Documento

════════════════════

Eis o que amo, quando amo o meu Deus.”

Penso que esta passagem será a que melhor exemplifica o pensamento de Santo Agostinho, ou Agostinho de Hipona.

Ele foi o homem que inseriu as ideias platónicas na Igreja Cristã do Ocidente.

Santo Agostinho colocou na Igreja católica do Ocidente o conceito da elevação espiritual e da sabedoria, como o meio de chegar a Deus e à felicidade suprema.

Para Agostinho o mal não existia em si mesmo, o que existia era a ausência do bem que equivale ao nada, ou seja, se tudo o que é criado por Deus é bom (porque Deus só cria o bem), o mal não existe e tudo o que é mau não existe.

Agostinho procurava a verdade, utilizando a razão.

Numa altura em que o Império Romano do Ocidente se desmoronava a religião católica tinha sido aceite pelo imperador Constantino, o primeiro imperador cristão e fundador de Constantinopla, no Concílio de Niceia.

Para Agostinho, Deus revelou-se ao homem através do Verbo, sendo a Palavra tudo para Agostinho. É através da Palavra que Agostinho se aproxima de Deus e é através Dela, que quer aproximar o homem de Deus. O seu amor pelo Verbo poderá ter a ver com a circunstância de ter estudado gramática e eloquência, sendo um brilhante aluno, tornando-se mais tarde professor. Depois de ter lido a obra de Cícero, Hortensius, aprendeu a amar a filosofia e com a influência de Ambrósio, bispo de Milão, aproximou-se do cristianismo, com a obra de São Paulo converteu-se.

Embora Ambrósio seja o responsável pela aproximação de Agostinho à fé cristã, é interessante observar a diferente visão que tinham do meio de chegar a Deus. Se Ambrósio era um firme partidário da fé baseada na revelação, estando a sua posição ancorada na erudição e na referência recorrente aos clássicos gregos (uma visão do mundo que se estava a extinguir no séc. IV) desprezando a filosofia, Agostinho cria na filosofia para pensar criativamente no interior das crenças cristãs e dogmas da Igreja.

Ele é o criador da teoria do pecado original, Agostinho explica que o pecado original vem da fraqueza da alma (liberdade) e não do corpo, que já é impuro e imperfeito. Isto acontece porque Adão e Eva sucumbiram ao pecado, ao orgulho, ao amor-próprio e não amor de Deus. Assim sendo o pecado tem uma face hereditária e é da exclusiva responsabilidade do homem.

Sua mãe, Mónica, mais tarde canonizada e designada hoje por Santa Mónica, foi também de uma grande preponderância para a conversão de Agostinho ao cristianismo. Mónica era uma mulher extremamente devota para quem o facto de seu filho ser maniqueísta, ser uma razão para um sofrimento desmedido. Na altura da sua morte, disse a Agostinho que partia em paz pois sabia que o filho tinha obtido a salvação, através da conversão e baptismo.

Será importante também fazer um enquadramento histórico da era de Agostinho, pois Agostinho viveu numa era em que não só Roma declarava o cristianismo como a sua religião, mas também foi nesta altura, mais precisamente em 410, que os exércitos Godos comandados por Alarico, invadem Roma. Esta invasão serviu de pretexto para que os pagãos acusassem os cristãos por esta invasão, invocando a renúncia dos cristãos aos deuses clássicos como a causa da queda do Império, que há muito se vinha desmoronando.

════════════════════

Instrução dada 1
Segundo o texto sobre Santo Agostinho, em que ano os exércitos godos comandados por Alarico invadem Roma?
Instrução dada 2
Indique se cada afirmação está de acordo com o texto sobre Santo Agostinho, respondendo sim ou não e citando as palavras do texto que o decidem: (a) Agostinho considerava que o mal existia em si mesmo. (b) Ambrósio era bispo de Milão. (c) A mãe de Agostinho chamava-se Mónica.
Instrução dada 3
Copie do texto sobre Santo Agostinho o trecho entre "Penso que esta" e "à felicidade suprema.", inclusive.
A listagem a seguir não tem qualquer relação com o texto sobre Santo Agostinho.

[Registos de elementos da interface]

════════════════════

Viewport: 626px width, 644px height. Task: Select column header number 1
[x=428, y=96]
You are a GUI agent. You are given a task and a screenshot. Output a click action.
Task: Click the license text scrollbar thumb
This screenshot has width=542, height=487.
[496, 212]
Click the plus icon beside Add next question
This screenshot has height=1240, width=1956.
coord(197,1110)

════════════════════

Resolução detalhada 1
Em 410.

Resolução detalhada 2
(a) Não: "Para Agostinho o mal não existia em si mesmo"
(b) Sim: "Ambrósio, bispo de Milão"
(c) Sim: "Sua mãe, Mónica"

Resolução detalhada 3
Penso que esta passagem será a que melhor exemplifica o pensamento de Santo Agostinho, ou Agostinho de Hipona.

Ele foi o homem que inseriu as ideias platónicas na Igreja Cristã do Ocidente.

Santo Agostinho colocou na Igreja católica do Ocidente o conceito da elevação espiritual e da sabedoria, como o meio de chegar a Deus e à felicidade suprema.